── Vorliegender Text ──

Arme Noah-Gemeinde

Noch mal schnell ein Foto vom Kreuz, bevor der Turm abgerissen wird

“Alternative Fakten” auch in der Noah-Gemeindeversammlung

Seit einem Jahr versuchen die Mitglieder des Arbeitskreises zur Erhaltung des Gemeindezentrums in Nette vergeblich, eine nachvollziehbare Begründung für die Entscheidung gegen Nette zu erhalten.
Ein Beschluss, der, so munkelte man auf der Gemeindeversammlung am 31. Januar im Mengeder Saalbau, auf dem letzten Drücker und in der letzten Sitzung des alten Presbyteriums im Januar 2016 mit gerade einmal 10 Stimmen des 26köpfigen Gremiums beschlossen wurdeIst das etwa eine „breite Mehrheit“, die solch existenzieller Entscheidung eigentlich vorausgehen muss?

Es ist äußerst befremdlich, mit welcher Ignoranz der Arbeitskreis vom Kirchenvorstand seit einem Jahr behandelt wird: Misstrauisch, ablehnend und keine Bereitschaft zum Gedankenaustausch. Und dieses Verhalten gegenüber Menschen, die über viele Jahre maßgeblich das Gemeindeleben in Nette in ehrenamtlichen Funktionen gestaltet oder mit namhaften Spenden unterstützt haben.
Nicht ein einziges Mal hatten die für Nette zuständigen Pfarrerinnen den Mut gefunden, sich an einer der Sitzungen des Arbeitskreises zu beteiligen oder vor die Gemeinde zu treten, um sie zu informieren und reinen Wein einzuschenken. Im Gegenteil: Ein neu gewählter Presbyter, der sich vor fast einem Jahr zur ersten Sitzung des runden Tisches eingefunden hatte, wurde zurückgepfiffen, allen Mitarbeitern der Gemeinde, die die Absicht bekundeten, sich an einem Solidaritätskonzert des Kirchenchores zu beteiligen, oder an einer Sitzung der Bezirksvertretung Mengede als Zuhörer teilzunehmen, soll sogar mit personalrechtlichen Konsequenzen gedroht worden sein.

Man stellt sich die Frage, ist Seelsorger bzw. Seelsorgerin inzwischen eine überholte Berufsbezeichnung?
Halbwahrheiten und frisierte Zustandsbeschreibungen, die einzig dem Ziel dienten, das Netter Gemeindezentrum schlecht aussehen zu lassen, waren bisher alles, was man als Begründung preiszugeben bereit war. Nach dem Amtsantritt des neuen amerikanischen Präsidenten Trump nennt man so etwas „alternative Fakten“.

Beispielhaft hierfür: Die Glocken im Turm seien Schrott, ein Riss im Gebäude mache die Renovierung so teuer, eine Erweiterung des Kindergartens an der Karl-Schurz-Straße sei von der städt. Bauverwaltung nicht genehmigt worden, die angeblich notwendigen Renovierungskosten wurden mal mit 700.000, mal 400.000 oder auch lediglich 195.000 Euro beziffert.

───
── Verfügbare Daten ──

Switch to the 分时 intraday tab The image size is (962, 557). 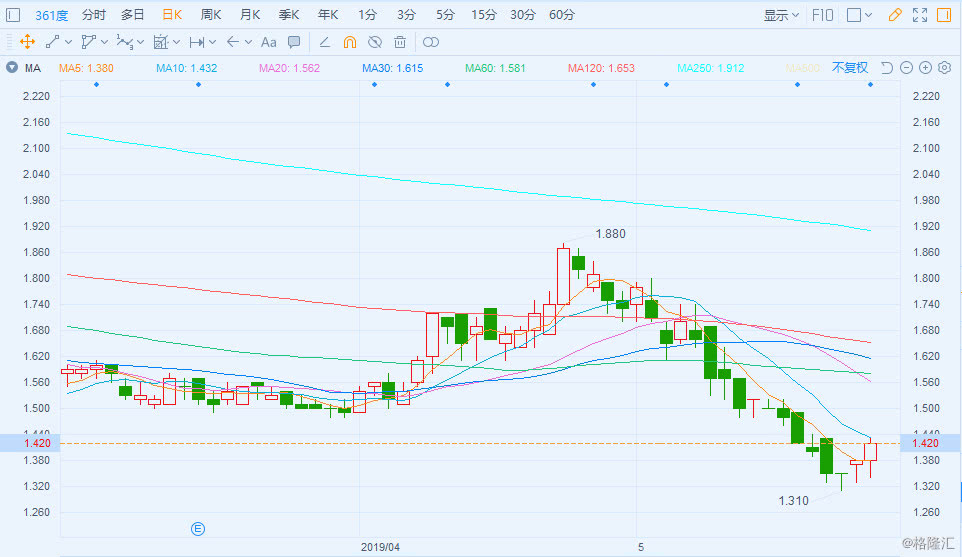[x=93, y=15]
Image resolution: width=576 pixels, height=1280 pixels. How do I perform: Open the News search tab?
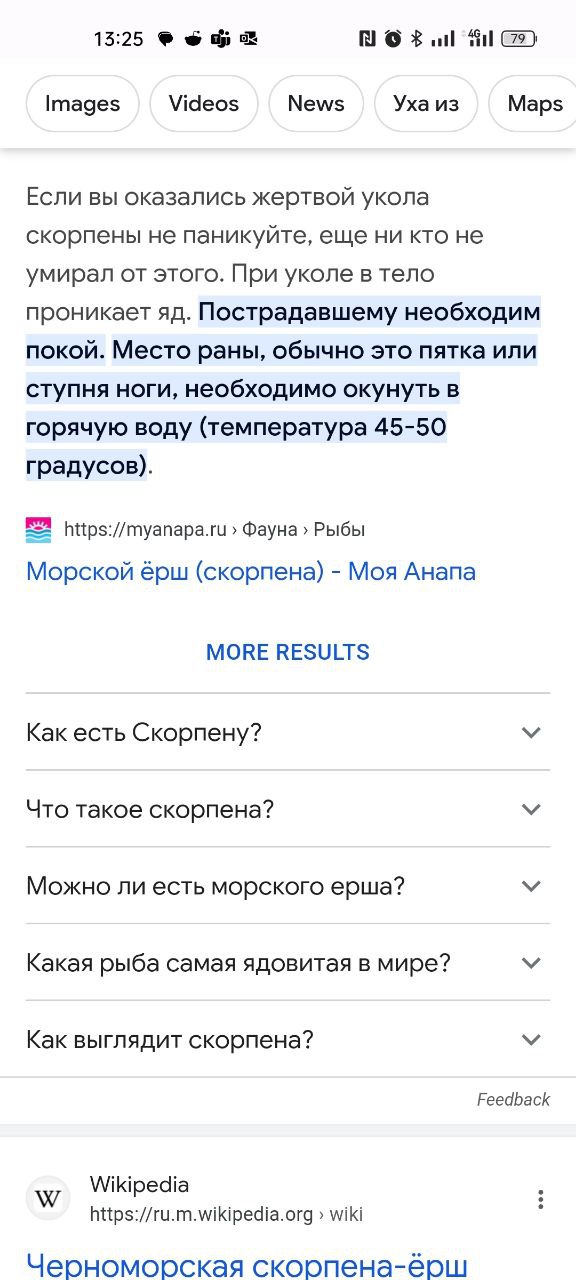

───

> Aufgabenstellung
Gib aus dem Text über die Noah-Gemeinde den Abschnitt zwischen „Arme Noah-Gemeinde“ und „Nette zu erhalten.“ wortgetreu wieder, beide Stellen eingeschlossen.

> Vollständige Antwort
Arme Noah-Gemeinde

Noch mal schnell ein Foto vom Kreuz, bevor der Turm abgerissen wird

“Alternative Fakten” auch in der Noah-Gemeindeversammlung

Seit einem Jahr versuchen die Mitglieder des Arbeitskreises zur Erhaltung des Gemeindezentrums in Nette vergeblich, eine nachvollziehbare Begründung für die Entscheidung gegen Nette zu erhalten.